I’m mostly writing this because I’m so disappointed and just a fluster of emotions today. A bit of background – there are a handful of apartment complexes on the street where I live, and since most of the residents have been under stay at home orders, I’ve gotten to know people that have lived next door for years but our paths have never crossed. There’s now a small group of residents that get together a couple times a week to hang out, and it’s made staying at home a little easier. One of the people in the group is a man I see on my daily commute (when I’m commuting) but we’ve never interacted before aside from a cordial good morning. For the past month, we’ve been seeing each other, but taking things slowly as we live not far from each other and we want to avoid a messy situation down the road. We haven’t slept with each other, but we’ve become quite close and spend lots of time together.
Straight away, it seemed to be going well. He had a list of things he talked about pretty fast – kids, buying a home, his dealbreakers. I am in my early 30s and he is in his late 30s so I assume it’s just as well to get it all out in the open. So I shared with him my singular dealbreaker – drinking. I grew up around alcoholics and it’s something I can’t deal with. I will have a drink on special occasions, or occasionally at a sporting event or something, but for the most part, I don’t even socially drink.

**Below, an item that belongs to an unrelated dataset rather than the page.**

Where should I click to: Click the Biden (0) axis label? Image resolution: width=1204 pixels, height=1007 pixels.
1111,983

I had BAD experiences as a child. Things like sitting up all night to make sure family members didn’t choke on their vomit. It’s just something I can’t be around. He works in psychiatry and said that while he was guilty of drinking too much on weekends, he understood where I was coming from, he saw enough of the things I described at work, he could get it under control.

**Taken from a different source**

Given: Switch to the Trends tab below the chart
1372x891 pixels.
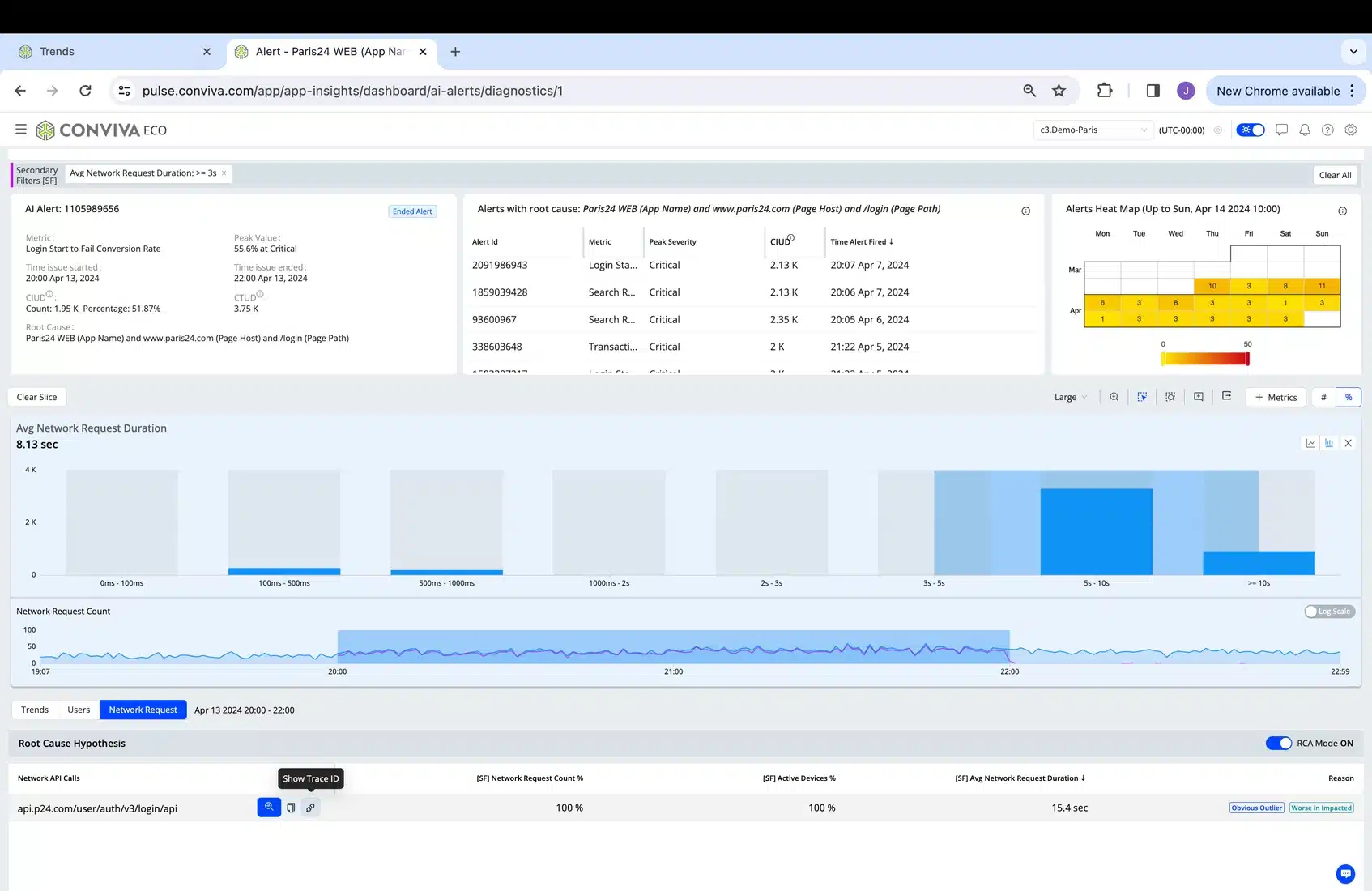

Well, apparently not. For the past two weekends, he has made my life a nightmare. We agreed to not speak on the weekends while he is drinking with friends, but obviously when he drinks he’s too drink to remember what we agreed on. Last weekend I went out to run an errand for an elderly neighbor and he blew up and accused me of sleeping with someone else. And yesterday, he showed up outside my apartment at 2 in the morning in his underwear and started shouting. I didn’t respond and then I got a slew of angry texts. Some of the highlights: I’m a bitch, I’m an unfeeling slut, I should move the f*uck out of my apartment so he never has to see my again, I’m going to die alone, no man will ever put up with going without sex for 3 weeks, I’m crazy because I don’t drink, I’m the craziest b*itch he’s ever met, his friends have told him he deserves better and on and on and on.
And as I type this, I’m embarrassed and humiliated. Because my only option is to just cut this guy out of my life cold turkey because he’s a nutjob, but the stuff he said was so mean that I just feel horrible today. But I’m too old for this nonsense.
This morning I was outside helping my neighbor when he came over and acted as if nothing had happened. I told him I have no interest in seeing him again and he was legitimately taken aback, telling me I’m so negative and sensitive, and how could the things he said when he was drunk negate a month of good things. And honestly, I don’t know how he even works in psychiatry because yikes.
I just really needed to vent. Any words of encouragement are very much appreciated today. Thanks for reading if you made it to the end of this mini drama.